*EXERCISE SET:*
1. Before the data, retype the passage on the Walkabout The World album word for word, from "On this recording, Sirocco" down to "The Last Emperor.".
2. Extend the passage about the Walkabout The World album, picking up right after its final sentence.

--- start of PASSAGE ---

On this recording, Sirocco is joined by a very special guest, Chinese bamboo flute virtuoso Chai Chang Ning, who hails from the prestigious Peking Conservatory. Having Ning involved in this album gives Walkabout The World a decided overall Oriental feel. Ning now lives in Australia and his unique sound can be heard in many films and recordings, including the soundtrack for the Oscar-winning film, The Last Emperor.
Walkabout The World appropriately opens with a medieval-like procession that starts with flutes and drums, rises to a climax, and ends with bagpipes and electric guitars. The second track, Pacific, was written to mark Sirocco's many tours throughout the countries of the Pacific Rim; it features a mix of the Celtic pentatonic scale and the Australian aboriginal didgeridu. Marche Celtique is a sentimental waltz written by de Teliga to commemorate the many Celts who "immigrated" to Australia, either as convicts or settlers. Hey Rain is the one vocal track on this album and is a humorous look at life in Queensland during the 'wet' season. This track closes with a lively Celtic instrumental medley to get the toes a-tappin'.
Desert Shadows was written as a tribute to northern Australia's original peoples, the Aborigines, who continue to live, in the outback, as much as they have for thousands of years. The principal instrument featured prominently in the opening and closing parts of this track is once again the didgeridu. Track 6 consists of a haunting flute solo masterfully handled by Ning on the Chinese bamboo flute, while on Track 7, Ning is joined by drummer Guy Madigan for a unique flute and drum solo.

--- end of PASSAGE ---
--- start of RECORDS SUPPLIED ---

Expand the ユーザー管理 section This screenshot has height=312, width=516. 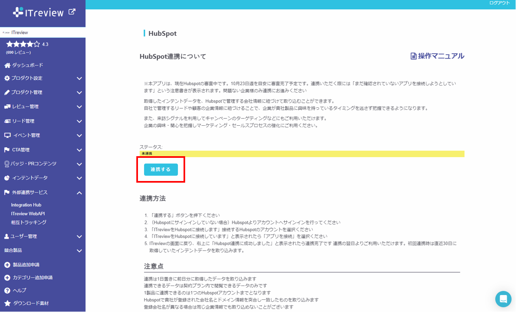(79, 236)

--- end of RECORDS SUPPLIED ---
--- start of RECORDS SUPPLIED ---

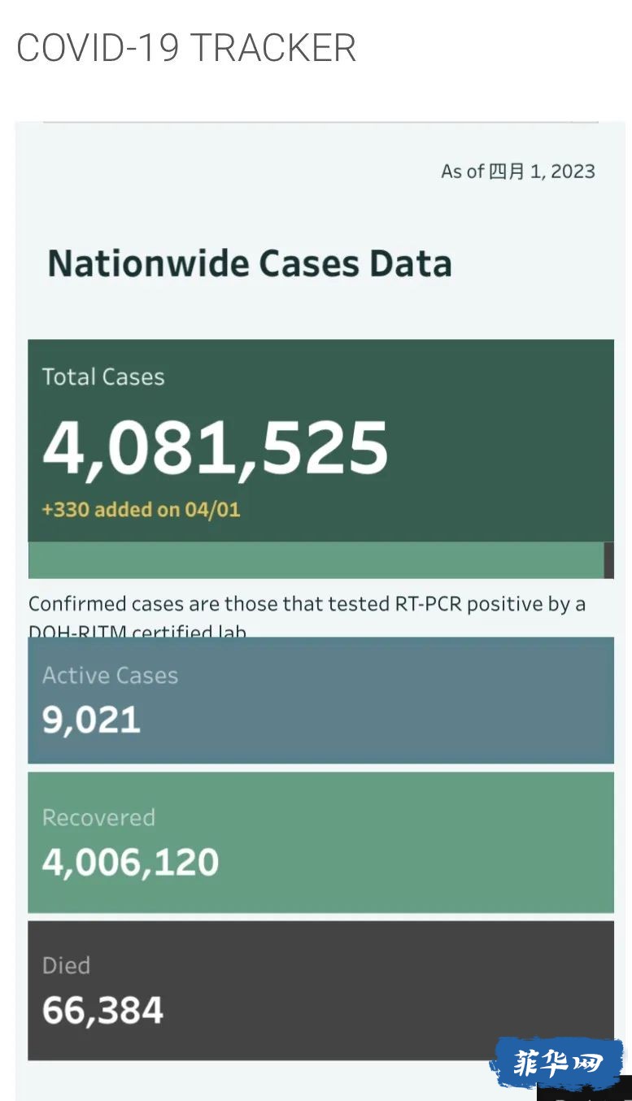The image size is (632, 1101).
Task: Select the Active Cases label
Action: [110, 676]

--- end of RECORDS SUPPLIED ---

*THE RESULTS:*
1.
On this recording, Sirocco is joined by a very special guest, Chinese bamboo flute virtuoso Chai Chang Ning, who hails from the prestigious Peking Conservatory. Having Ning involved in this album gives Walkabout The World a decided overall Oriental feel. Ning now lives in Australia and his unique sound can be heard in many films and recordings, including the soundtrack for the Oscar-winning film, The Last Emperor.

2.
Walkabout The World closes with a 28-minute two-part musical journey into the environment of the Australian rainforest called The Evergreen Realm. This piece was first commissioned for the opening of the Tropical Centre in Sydney's Royal Botanic Gardens. This is a great piece to close one's eyes to and visualize the images in a rainforest that the music conjures up. The first part takes one through a typical day in the Australian tropical rainforest, beginning with daybreak and the awakening of the birds of the forest and ending with nighttime. The mood of a day in the forest is suitably set by use of flutes, tin whistle, didgeridu and synthesizer. With the second part of this musical suite, Layers Of The Forest, Sirocco takes us on a journey through the various horizontal layers of rainforest vegetation. Once again the flutes and synthesizer along with the violin and drums set the mood for a mystical musical visit along the floor of the rainforest.
Overall, the excellent musicianship on Walkabout The World results in a vibrant and exciting mix that helps to extend the boundaries of World Music. While Sirocco's albums have not previously been widely available outside of Austral-Asia, Amicus International seeks to change this with its North American reissue of this classic Sirocco recording.
If you are familiar with Sirocco's special brand of Australian-style World Music, you will want to make sure that Walkabout The World is in your music collection. If you are a fan of world-beat music, and you have not heard of Sirocco or their music, give Walkabout The World a listen. It's offbeat and different enough not to disappoint.